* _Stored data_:
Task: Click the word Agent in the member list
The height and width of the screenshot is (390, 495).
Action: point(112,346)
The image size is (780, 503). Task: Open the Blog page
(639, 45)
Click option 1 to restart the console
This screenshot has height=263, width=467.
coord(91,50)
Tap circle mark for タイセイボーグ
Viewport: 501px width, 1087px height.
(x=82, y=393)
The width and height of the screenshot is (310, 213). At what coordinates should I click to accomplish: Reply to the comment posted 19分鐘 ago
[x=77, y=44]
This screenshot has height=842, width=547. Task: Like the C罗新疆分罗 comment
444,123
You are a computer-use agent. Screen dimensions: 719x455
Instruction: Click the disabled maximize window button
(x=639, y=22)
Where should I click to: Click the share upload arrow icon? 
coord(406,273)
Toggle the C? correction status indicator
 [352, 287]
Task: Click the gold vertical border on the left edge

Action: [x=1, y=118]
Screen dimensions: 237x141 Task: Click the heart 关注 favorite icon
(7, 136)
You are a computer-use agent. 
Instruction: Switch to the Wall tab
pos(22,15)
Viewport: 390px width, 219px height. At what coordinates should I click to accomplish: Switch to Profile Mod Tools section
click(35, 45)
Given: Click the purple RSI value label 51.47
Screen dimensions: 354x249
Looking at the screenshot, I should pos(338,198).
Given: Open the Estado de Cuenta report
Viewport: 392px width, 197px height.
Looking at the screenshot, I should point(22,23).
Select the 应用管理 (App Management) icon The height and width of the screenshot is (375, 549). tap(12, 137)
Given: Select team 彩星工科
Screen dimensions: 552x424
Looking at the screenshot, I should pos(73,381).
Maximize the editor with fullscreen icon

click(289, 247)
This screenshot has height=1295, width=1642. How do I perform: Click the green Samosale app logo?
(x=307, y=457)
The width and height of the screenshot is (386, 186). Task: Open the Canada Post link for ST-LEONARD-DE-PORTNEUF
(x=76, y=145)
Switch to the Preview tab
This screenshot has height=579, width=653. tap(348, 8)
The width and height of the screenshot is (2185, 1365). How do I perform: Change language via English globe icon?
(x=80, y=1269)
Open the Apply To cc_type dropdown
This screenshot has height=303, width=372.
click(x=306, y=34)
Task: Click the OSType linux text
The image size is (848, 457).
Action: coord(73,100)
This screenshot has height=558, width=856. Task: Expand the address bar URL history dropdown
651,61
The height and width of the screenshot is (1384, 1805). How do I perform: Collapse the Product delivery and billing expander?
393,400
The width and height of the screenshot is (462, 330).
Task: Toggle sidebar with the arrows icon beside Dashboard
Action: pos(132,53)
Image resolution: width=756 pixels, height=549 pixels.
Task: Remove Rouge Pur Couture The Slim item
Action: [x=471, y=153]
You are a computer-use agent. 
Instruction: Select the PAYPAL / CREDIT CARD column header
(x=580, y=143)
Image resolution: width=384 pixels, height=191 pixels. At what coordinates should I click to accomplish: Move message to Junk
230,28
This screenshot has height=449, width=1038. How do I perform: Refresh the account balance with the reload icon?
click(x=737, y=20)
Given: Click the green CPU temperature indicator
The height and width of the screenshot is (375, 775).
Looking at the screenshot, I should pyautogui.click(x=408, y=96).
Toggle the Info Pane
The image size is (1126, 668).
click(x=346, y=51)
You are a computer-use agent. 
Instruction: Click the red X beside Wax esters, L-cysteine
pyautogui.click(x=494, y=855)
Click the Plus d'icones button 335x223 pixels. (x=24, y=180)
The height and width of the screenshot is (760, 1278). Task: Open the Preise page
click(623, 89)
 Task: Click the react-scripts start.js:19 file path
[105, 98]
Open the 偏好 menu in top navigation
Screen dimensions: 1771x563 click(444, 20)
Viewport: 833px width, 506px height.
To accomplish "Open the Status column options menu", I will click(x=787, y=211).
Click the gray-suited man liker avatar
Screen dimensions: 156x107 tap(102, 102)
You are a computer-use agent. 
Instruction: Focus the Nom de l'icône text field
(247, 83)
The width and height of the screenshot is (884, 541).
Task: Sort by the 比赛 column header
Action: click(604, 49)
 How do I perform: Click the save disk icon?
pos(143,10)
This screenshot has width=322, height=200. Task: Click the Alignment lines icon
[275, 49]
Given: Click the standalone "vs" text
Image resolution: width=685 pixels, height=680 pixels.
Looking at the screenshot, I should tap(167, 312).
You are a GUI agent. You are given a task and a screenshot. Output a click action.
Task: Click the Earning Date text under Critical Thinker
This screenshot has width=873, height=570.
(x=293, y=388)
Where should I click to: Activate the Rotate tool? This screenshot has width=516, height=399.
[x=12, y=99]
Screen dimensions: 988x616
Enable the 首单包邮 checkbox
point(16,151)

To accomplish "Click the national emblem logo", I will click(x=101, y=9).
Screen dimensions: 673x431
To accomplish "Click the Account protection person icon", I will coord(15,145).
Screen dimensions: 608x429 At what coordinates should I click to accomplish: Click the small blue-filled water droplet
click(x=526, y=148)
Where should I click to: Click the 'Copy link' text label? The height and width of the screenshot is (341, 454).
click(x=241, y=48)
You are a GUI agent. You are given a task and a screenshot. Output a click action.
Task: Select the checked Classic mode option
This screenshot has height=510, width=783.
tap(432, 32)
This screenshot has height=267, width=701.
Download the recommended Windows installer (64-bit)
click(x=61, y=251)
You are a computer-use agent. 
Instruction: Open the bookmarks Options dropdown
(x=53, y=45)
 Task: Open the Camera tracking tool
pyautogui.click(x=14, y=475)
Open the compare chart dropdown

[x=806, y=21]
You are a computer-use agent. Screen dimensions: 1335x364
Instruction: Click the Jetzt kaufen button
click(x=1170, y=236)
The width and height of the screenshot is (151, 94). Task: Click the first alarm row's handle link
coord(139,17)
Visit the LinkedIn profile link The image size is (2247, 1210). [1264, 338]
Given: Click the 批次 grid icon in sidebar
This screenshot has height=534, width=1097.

* _PROBLEM DETAILS_:
Could you restate every record word for word?

* _RESPONSE AREA_:
Task: Click the word Agent in the member list
The height and width of the screenshot is (390, 495).
Action: point(112,346)
The image size is (780, 503). Task: Open the Blog page
(639, 45)
Click option 1 to restart the console
This screenshot has height=263, width=467.
coord(91,50)
Tap circle mark for タイセイボーグ
Viewport: 501px width, 1087px height.
(x=82, y=393)
The width and height of the screenshot is (310, 213). At what coordinates should I click to accomplish: Reply to the comment posted 19分鐘 ago
[x=77, y=44]
This screenshot has height=842, width=547. Task: Like the C罗新疆分罗 comment
444,123
You are a computer-use agent. Screen dimensions: 719x455
Instruction: Click the disabled maximize window button
(x=639, y=22)
Where should I click to: Click the share upload arrow icon? 
coord(406,273)
Toggle the C? correction status indicator
 [352, 287]
Task: Click the gold vertical border on the left edge

Action: [x=1, y=118]
Screen dimensions: 237x141 Task: Click the heart 关注 favorite icon
(7, 136)
You are a computer-use agent. 
Instruction: Switch to the Wall tab
pos(22,15)
Viewport: 390px width, 219px height. At what coordinates should I click to accomplish: Switch to Profile Mod Tools section
click(35, 45)
Given: Click the purple RSI value label 51.47
Screen dimensions: 354x249
Looking at the screenshot, I should pos(338,198).
Given: Open the Estado de Cuenta report
Viewport: 392px width, 197px height.
Looking at the screenshot, I should point(22,23).
Select the 应用管理 (App Management) icon The height and width of the screenshot is (375, 549). tap(12, 137)
Given: Select team 彩星工科
Screen dimensions: 552x424
Looking at the screenshot, I should pos(73,381).
Maximize the editor with fullscreen icon

click(289, 247)
This screenshot has height=1295, width=1642. How do I perform: Click the green Samosale app logo?
(x=307, y=457)
The width and height of the screenshot is (386, 186). Task: Open the Canada Post link for ST-LEONARD-DE-PORTNEUF
(x=76, y=145)
Switch to the Preview tab
This screenshot has height=579, width=653. tap(348, 8)
The width and height of the screenshot is (2185, 1365). How do I perform: Change language via English globe icon?
(x=80, y=1269)
Open the Apply To cc_type dropdown
This screenshot has height=303, width=372.
click(x=306, y=34)
Task: Click the OSType linux text
The image size is (848, 457).
Action: coord(73,100)
This screenshot has height=558, width=856. Task: Expand the address bar URL history dropdown
651,61
The height and width of the screenshot is (1384, 1805). How do I perform: Collapse the Product delivery and billing expander?
393,400
The width and height of the screenshot is (462, 330).
Task: Toggle sidebar with the arrows icon beside Dashboard
Action: pos(132,53)
Image resolution: width=756 pixels, height=549 pixels.
Task: Remove Rouge Pur Couture The Slim item
Action: [x=471, y=153]
You are a computer-use agent. 
Instruction: Select the PAYPAL / CREDIT CARD column header
(x=580, y=143)
Image resolution: width=384 pixels, height=191 pixels. At what coordinates should I click to accomplish: Move message to Junk
230,28
This screenshot has height=449, width=1038. How do I perform: Refresh the account balance with the reload icon?
click(x=737, y=20)
Given: Click the green CPU temperature indicator
The height and width of the screenshot is (375, 775).
Looking at the screenshot, I should pyautogui.click(x=408, y=96).
Toggle the Info Pane
The image size is (1126, 668).
click(x=346, y=51)
You are a computer-use agent. 
Instruction: Click the red X beside Wax esters, L-cysteine
pyautogui.click(x=494, y=855)
Click the Plus d'icones button 335x223 pixels. (x=24, y=180)
The height and width of the screenshot is (760, 1278). Task: Open the Preise page
click(623, 89)
 Task: Click the react-scripts start.js:19 file path
[105, 98]
Open the 偏好 menu in top navigation
Screen dimensions: 1771x563 click(444, 20)
Viewport: 833px width, 506px height.
To accomplish "Open the Status column options menu", I will click(x=787, y=211).
Click the gray-suited man liker avatar
Screen dimensions: 156x107 tap(102, 102)
You are a computer-use agent. 
Instruction: Focus the Nom de l'icône text field
(247, 83)
The width and height of the screenshot is (884, 541).
Task: Sort by the 比赛 column header
Action: click(604, 49)
 How do I perform: Click the save disk icon?
pos(143,10)
This screenshot has width=322, height=200. Task: Click the Alignment lines icon
[275, 49]
Given: Click the standalone "vs" text
Image resolution: width=685 pixels, height=680 pixels.
Looking at the screenshot, I should tap(167, 312).
You are a GUI agent. You are given a task and a screenshot. Output a click action.
Task: Click the Earning Date text under Critical Thinker
This screenshot has width=873, height=570.
(x=293, y=388)
Where should I click to: Activate the Rotate tool? This screenshot has width=516, height=399.
[x=12, y=99]
Screen dimensions: 988x616
Enable the 首单包邮 checkbox
point(16,151)

To accomplish "Click the national emblem logo", I will click(x=101, y=9).
Screen dimensions: 673x431
To accomplish "Click the Account protection person icon", I will coord(15,145).
Screen dimensions: 608x429 At what coordinates should I click to accomplish: Click the small blue-filled water droplet
click(x=526, y=148)
Where should I click to: Click the 'Copy link' text label? The height and width of the screenshot is (341, 454).
click(x=241, y=48)
You are a GUI agent. You are given a task and a screenshot. Output a click action.
Task: Select the checked Classic mode option
This screenshot has height=510, width=783.
tap(432, 32)
This screenshot has height=267, width=701.
Download the recommended Windows installer (64-bit)
click(x=61, y=251)
You are a computer-use agent. 
Instruction: Open the bookmarks Options dropdown
(x=53, y=45)
 Task: Open the Camera tracking tool
pyautogui.click(x=14, y=475)
Open the compare chart dropdown

[x=806, y=21]
You are a computer-use agent. Screen dimensions: 1335x364
Instruction: Click the Jetzt kaufen button
click(x=1170, y=236)
The width and height of the screenshot is (151, 94). Task: Click the first alarm row's handle link
coord(139,17)
Visit the LinkedIn profile link The image size is (2247, 1210). [1264, 338]
Given: Click the 批次 grid icon in sidebar
This screenshot has height=534, width=1097.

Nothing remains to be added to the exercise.